La emergencia global nos impuso cambios drásticos. Sus efectos alcanzaron a todos los planos de nuestra existencia y nos obligaron a adoptar nuevos hábitos y a seguir las disposiciones de los gobiernos para intentar contener la propagación del virus. Cada país implementó planes, medidas y estrategias que resultaron más o menos efectivos, y es necesario reflexionar críticamente sobre ello. Más allá de los aspectos estrictamente médicos, surgieron en el horizonte otras cuestiones igualmente acuciantes, como por ejemplo evitar el desplome de la economía debido a la imposibilidad de llevar a cabo numerosas actividades; atender a los sectores más carenciados; reorientar las prioridades de los sistemas sanitarios y los objetivos científicos; desentrañar el impacto en la educación; y, entre otras tantas cosas, tomar las medidas que permitan mitigar las devastadoras consecuencias del cambio climático.

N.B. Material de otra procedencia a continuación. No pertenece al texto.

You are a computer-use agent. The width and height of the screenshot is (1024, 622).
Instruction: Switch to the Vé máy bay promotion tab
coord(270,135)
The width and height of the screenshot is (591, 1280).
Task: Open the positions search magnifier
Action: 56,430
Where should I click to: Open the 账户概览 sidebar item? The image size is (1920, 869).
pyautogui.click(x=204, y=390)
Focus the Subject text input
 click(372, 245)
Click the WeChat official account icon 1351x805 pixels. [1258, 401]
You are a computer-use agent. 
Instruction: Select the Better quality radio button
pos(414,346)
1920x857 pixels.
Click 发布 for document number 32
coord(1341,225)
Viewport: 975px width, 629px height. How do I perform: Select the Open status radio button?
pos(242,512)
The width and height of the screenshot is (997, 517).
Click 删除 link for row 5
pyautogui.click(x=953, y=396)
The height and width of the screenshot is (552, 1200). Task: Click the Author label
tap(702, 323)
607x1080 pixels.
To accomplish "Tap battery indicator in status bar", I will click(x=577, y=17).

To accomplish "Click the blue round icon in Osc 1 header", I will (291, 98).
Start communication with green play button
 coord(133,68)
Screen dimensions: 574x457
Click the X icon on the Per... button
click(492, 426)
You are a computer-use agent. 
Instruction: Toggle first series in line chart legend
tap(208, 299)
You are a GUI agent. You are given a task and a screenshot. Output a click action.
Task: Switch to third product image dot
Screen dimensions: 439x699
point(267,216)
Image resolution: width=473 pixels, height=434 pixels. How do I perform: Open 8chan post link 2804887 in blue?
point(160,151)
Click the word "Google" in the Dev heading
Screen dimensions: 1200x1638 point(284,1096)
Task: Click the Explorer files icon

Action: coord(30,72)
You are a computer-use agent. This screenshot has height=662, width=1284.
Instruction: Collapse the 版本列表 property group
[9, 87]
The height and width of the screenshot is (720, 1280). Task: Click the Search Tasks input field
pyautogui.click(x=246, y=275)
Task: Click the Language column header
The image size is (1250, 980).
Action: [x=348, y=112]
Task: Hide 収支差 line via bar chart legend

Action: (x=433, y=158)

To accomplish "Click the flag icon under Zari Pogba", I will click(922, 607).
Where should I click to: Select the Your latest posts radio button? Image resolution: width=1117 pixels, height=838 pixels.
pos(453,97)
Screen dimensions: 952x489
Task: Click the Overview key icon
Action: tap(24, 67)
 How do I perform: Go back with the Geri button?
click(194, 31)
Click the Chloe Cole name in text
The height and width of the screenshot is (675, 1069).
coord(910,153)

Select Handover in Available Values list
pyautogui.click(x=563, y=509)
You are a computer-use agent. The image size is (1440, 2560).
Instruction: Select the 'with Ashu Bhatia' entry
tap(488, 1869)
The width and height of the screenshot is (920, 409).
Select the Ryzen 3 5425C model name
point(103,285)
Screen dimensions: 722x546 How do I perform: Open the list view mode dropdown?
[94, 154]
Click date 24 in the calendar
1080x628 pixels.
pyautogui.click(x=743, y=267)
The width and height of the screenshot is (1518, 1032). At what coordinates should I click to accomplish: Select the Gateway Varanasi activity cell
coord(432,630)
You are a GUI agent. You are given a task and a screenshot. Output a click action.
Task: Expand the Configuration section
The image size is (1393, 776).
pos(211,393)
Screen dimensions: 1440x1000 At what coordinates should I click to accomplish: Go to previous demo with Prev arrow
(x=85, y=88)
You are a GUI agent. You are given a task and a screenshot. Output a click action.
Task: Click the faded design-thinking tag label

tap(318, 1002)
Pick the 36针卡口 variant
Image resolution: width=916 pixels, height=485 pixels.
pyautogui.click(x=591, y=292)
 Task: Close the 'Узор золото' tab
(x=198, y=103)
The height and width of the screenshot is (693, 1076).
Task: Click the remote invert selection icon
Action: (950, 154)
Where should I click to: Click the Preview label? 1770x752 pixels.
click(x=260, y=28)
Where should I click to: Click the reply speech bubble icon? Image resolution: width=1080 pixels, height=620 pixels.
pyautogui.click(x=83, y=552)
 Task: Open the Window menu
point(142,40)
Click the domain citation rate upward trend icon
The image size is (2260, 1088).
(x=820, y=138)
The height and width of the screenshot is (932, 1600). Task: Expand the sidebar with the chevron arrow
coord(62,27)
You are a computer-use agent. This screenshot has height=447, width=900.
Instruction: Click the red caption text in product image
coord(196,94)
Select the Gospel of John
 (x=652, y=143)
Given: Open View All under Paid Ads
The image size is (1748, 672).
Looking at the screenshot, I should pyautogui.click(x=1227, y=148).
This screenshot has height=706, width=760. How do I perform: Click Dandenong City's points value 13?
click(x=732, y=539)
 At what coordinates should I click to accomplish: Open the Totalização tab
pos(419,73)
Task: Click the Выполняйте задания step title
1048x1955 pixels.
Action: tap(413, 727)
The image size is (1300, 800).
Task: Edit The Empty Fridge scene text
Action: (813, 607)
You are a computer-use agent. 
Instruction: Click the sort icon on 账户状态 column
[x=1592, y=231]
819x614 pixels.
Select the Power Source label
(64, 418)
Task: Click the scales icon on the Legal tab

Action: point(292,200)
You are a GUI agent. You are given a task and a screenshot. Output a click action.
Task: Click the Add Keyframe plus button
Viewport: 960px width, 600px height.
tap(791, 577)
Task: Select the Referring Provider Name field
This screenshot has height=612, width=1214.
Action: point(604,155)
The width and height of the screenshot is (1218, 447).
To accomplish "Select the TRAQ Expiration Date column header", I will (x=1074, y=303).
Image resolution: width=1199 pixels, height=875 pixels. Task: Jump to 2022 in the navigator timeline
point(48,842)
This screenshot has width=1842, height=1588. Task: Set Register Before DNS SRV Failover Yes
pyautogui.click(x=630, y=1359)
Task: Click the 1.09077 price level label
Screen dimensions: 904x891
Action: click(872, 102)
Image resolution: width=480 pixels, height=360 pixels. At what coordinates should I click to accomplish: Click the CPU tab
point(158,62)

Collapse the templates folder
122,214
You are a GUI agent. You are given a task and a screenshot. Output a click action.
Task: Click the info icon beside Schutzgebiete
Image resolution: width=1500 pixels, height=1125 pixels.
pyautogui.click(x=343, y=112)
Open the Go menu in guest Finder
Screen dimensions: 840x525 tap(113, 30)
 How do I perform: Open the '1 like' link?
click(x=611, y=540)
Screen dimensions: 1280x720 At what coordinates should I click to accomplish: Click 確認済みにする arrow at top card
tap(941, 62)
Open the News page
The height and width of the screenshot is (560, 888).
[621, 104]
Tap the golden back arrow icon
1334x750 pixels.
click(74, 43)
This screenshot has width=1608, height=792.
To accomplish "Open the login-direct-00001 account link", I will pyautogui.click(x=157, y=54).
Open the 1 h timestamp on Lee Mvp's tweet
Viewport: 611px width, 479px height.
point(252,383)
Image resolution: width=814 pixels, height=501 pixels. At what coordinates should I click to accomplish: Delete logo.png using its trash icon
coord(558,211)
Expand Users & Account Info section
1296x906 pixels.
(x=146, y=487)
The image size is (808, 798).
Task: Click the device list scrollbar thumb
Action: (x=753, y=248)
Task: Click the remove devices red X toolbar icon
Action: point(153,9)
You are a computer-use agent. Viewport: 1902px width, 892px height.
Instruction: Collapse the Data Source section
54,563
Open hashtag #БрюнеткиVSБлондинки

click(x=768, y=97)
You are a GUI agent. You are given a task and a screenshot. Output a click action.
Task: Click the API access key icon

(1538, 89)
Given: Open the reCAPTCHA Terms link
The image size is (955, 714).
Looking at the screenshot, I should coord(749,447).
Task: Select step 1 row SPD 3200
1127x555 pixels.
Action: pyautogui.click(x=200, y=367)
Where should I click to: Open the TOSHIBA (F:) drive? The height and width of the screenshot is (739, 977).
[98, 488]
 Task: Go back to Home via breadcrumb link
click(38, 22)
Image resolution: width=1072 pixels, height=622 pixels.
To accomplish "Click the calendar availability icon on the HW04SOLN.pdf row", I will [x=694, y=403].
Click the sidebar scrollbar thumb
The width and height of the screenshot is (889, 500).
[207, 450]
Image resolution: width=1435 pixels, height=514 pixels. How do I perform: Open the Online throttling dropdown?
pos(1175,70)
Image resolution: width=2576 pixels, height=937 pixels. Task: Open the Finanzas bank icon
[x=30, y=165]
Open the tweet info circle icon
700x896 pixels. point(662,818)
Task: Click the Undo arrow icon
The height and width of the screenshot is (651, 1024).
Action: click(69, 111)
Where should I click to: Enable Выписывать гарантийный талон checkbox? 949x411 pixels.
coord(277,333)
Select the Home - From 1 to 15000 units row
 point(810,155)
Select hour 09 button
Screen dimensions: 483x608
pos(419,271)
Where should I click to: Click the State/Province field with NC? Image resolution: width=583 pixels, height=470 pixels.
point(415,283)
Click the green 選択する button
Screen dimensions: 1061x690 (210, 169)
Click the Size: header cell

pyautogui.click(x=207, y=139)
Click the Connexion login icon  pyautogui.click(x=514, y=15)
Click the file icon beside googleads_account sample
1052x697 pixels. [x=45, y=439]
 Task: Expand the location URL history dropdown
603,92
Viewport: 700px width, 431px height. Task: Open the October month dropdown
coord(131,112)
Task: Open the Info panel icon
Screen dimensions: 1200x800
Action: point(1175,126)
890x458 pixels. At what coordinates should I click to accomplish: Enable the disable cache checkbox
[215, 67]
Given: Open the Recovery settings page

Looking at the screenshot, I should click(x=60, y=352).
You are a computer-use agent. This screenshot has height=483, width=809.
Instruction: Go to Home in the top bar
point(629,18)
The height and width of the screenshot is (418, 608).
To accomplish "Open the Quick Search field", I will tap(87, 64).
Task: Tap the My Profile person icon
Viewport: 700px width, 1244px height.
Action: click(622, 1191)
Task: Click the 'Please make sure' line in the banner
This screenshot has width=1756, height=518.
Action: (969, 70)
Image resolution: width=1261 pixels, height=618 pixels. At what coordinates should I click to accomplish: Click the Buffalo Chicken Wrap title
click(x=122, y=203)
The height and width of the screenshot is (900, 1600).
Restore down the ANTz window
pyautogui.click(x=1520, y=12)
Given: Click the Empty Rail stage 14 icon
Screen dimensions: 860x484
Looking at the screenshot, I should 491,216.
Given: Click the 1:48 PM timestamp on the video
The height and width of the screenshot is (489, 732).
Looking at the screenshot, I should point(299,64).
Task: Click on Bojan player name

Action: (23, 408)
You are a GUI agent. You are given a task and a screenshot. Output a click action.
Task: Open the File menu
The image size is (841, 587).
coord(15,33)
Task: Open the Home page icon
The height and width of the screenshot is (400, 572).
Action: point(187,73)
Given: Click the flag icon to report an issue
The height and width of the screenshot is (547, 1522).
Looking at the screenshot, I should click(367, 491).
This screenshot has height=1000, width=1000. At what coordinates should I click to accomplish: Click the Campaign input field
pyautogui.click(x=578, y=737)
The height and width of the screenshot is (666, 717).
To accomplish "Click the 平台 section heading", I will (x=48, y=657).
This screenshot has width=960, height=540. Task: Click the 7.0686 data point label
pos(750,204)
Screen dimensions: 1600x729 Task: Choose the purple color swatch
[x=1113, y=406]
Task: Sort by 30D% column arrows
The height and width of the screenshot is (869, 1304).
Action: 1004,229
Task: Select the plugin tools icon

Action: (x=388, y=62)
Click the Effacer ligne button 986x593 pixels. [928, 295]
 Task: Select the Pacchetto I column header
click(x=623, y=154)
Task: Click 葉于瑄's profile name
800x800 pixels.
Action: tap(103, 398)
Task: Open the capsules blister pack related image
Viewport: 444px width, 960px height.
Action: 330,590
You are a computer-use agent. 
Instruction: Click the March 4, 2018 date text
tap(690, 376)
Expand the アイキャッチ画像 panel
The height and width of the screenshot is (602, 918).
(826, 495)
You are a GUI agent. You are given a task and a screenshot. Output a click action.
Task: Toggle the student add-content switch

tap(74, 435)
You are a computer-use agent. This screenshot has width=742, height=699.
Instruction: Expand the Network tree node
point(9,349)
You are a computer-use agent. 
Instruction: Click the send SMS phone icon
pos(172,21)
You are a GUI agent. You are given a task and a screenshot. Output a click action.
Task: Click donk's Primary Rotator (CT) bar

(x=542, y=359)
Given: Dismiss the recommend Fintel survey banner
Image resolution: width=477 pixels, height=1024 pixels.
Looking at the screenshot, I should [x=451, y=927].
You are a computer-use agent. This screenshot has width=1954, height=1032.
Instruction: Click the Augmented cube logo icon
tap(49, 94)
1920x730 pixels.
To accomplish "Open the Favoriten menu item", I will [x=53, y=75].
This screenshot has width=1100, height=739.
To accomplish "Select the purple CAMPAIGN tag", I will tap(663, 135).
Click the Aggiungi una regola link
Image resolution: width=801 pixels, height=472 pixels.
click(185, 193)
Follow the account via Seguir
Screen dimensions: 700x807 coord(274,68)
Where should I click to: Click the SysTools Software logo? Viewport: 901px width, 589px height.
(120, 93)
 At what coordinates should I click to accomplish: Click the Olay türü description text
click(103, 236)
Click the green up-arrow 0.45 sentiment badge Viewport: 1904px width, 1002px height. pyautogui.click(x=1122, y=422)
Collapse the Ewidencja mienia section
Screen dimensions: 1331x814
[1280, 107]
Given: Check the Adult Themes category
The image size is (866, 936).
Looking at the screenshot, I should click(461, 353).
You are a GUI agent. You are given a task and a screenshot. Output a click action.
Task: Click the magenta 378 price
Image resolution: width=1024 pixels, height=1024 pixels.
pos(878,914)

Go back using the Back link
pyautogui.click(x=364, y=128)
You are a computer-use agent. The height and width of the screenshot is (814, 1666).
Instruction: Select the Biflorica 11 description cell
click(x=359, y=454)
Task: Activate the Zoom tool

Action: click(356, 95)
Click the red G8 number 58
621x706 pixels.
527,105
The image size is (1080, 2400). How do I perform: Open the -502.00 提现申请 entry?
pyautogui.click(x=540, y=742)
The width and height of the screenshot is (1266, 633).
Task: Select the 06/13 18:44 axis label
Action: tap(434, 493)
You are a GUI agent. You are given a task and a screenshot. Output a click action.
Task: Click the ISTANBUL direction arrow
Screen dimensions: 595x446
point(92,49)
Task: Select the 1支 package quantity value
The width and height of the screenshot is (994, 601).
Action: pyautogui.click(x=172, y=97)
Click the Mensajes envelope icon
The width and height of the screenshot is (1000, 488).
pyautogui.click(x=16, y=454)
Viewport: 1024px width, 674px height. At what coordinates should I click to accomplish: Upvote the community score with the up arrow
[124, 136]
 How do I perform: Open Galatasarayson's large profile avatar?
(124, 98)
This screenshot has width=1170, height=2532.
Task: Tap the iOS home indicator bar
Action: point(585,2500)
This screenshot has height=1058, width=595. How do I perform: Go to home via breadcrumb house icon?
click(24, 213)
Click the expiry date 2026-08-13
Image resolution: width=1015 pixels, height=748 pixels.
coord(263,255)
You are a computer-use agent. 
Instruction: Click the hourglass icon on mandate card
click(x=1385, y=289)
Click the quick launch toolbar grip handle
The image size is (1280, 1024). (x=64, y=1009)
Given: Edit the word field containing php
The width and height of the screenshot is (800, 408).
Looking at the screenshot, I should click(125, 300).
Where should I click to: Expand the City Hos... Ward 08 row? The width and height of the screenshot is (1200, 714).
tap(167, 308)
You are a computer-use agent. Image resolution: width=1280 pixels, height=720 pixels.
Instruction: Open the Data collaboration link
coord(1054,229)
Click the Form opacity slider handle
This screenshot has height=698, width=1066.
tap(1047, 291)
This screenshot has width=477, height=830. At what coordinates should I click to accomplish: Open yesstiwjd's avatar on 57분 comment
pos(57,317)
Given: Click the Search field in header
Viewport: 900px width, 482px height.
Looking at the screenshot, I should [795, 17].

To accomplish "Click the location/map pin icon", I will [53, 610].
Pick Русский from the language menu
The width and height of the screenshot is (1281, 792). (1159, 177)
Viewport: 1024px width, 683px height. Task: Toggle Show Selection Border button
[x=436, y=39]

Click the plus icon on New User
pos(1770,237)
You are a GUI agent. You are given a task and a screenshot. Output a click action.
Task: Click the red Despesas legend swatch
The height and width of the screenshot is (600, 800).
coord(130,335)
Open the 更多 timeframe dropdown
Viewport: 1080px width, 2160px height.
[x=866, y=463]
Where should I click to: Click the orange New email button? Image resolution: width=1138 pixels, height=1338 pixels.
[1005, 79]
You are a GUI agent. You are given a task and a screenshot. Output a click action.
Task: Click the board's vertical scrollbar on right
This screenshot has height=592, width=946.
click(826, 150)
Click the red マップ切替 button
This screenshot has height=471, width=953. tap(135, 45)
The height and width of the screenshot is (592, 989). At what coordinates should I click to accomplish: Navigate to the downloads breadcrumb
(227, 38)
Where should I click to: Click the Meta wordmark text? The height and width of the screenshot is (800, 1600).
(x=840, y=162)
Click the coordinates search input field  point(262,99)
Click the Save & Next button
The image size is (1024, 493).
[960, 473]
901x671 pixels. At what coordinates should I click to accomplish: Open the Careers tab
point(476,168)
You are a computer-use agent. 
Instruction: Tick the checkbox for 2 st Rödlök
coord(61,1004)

Son las prioridades para una nueva etapa de la civilización.
Con expectativas dispares se vislumbra un futuro signado por una nueva “normalidad” diferente a la conocida hasta ahora y que, sin duda, requerirá de nuevos paradigmas. Tenemos la obligación de interpelarnos como humanidad y preparar a las próximas generaciones. Todos, sin distinciones, estamos llamados a trabajar para superar esta tragedia con inteligencia, fuerza y la capacidad de resiliencia suficientes como para concebir un mundo mejor y más seguro.
1 La OMS es la autoridad de coordinación en temas sanitarios del sistema internacional de Naciones Unidas. Comenzó a funcionar el 7 de abril de 1948 –instituido como el Día Mundial de la Salud– y posee oficinas en 150 países. Actúa ante enfermedades transmisibles y no transmisibles en tareas de preparación, vigilancia y respuesta a las crisis así como en planes de promoción y contribución al sostenimiento y diseño de sistemas de salud.